ACTIVITY: Which lines of the entries below run from the one holding "Select the Video post format radio" to the one holding "Task: Click the All", inclusive? Set down exactly those lines and no others.

+++

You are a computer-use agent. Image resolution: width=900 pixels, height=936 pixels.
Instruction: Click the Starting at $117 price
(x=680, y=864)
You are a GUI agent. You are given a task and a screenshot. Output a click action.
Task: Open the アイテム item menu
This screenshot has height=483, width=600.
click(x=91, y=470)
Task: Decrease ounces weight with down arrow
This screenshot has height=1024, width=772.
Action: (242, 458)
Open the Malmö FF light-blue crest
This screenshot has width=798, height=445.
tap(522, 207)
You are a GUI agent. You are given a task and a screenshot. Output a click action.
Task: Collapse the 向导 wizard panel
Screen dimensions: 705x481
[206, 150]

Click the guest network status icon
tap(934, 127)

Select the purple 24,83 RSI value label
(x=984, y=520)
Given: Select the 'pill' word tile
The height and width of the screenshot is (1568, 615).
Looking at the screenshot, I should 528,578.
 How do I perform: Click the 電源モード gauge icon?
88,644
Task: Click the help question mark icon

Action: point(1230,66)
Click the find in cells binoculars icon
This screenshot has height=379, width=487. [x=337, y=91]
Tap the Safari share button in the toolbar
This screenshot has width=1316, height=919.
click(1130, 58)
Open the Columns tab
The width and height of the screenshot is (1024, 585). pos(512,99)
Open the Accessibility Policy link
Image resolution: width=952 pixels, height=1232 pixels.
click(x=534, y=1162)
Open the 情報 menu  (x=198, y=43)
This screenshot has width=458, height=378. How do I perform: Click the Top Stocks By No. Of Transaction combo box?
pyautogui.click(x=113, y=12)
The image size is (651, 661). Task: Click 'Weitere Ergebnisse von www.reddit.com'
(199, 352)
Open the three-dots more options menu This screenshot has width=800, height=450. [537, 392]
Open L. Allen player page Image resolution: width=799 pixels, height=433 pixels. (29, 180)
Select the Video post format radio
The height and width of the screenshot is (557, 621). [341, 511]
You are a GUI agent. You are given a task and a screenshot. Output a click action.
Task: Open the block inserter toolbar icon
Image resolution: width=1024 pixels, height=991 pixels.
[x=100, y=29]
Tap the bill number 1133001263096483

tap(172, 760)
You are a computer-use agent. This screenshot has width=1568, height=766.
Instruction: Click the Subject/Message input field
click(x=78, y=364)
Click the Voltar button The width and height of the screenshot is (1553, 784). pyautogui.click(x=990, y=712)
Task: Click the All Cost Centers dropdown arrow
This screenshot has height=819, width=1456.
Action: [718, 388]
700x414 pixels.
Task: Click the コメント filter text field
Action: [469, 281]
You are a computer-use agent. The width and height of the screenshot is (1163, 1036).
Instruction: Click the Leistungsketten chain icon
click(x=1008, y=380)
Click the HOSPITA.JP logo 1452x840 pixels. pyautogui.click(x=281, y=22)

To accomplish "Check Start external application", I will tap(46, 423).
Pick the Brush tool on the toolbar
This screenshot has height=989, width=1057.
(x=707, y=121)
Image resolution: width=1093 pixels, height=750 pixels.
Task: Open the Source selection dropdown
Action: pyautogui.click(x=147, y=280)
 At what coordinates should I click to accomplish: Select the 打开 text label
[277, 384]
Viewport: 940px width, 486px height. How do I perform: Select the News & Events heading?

+++

RESULT:
Select the Video post format radio
The height and width of the screenshot is (557, 621). [341, 511]
You are a GUI agent. You are given a task and a screenshot. Output a click action.
Task: Open the block inserter toolbar icon
Image resolution: width=1024 pixels, height=991 pixels.
[x=100, y=29]
Tap the bill number 1133001263096483

tap(172, 760)
You are a computer-use agent. This screenshot has width=1568, height=766.
Instruction: Click the Subject/Message input field
click(x=78, y=364)
Click the Voltar button The width and height of the screenshot is (1553, 784). pyautogui.click(x=990, y=712)
Task: Click the All Cost Centers dropdown arrow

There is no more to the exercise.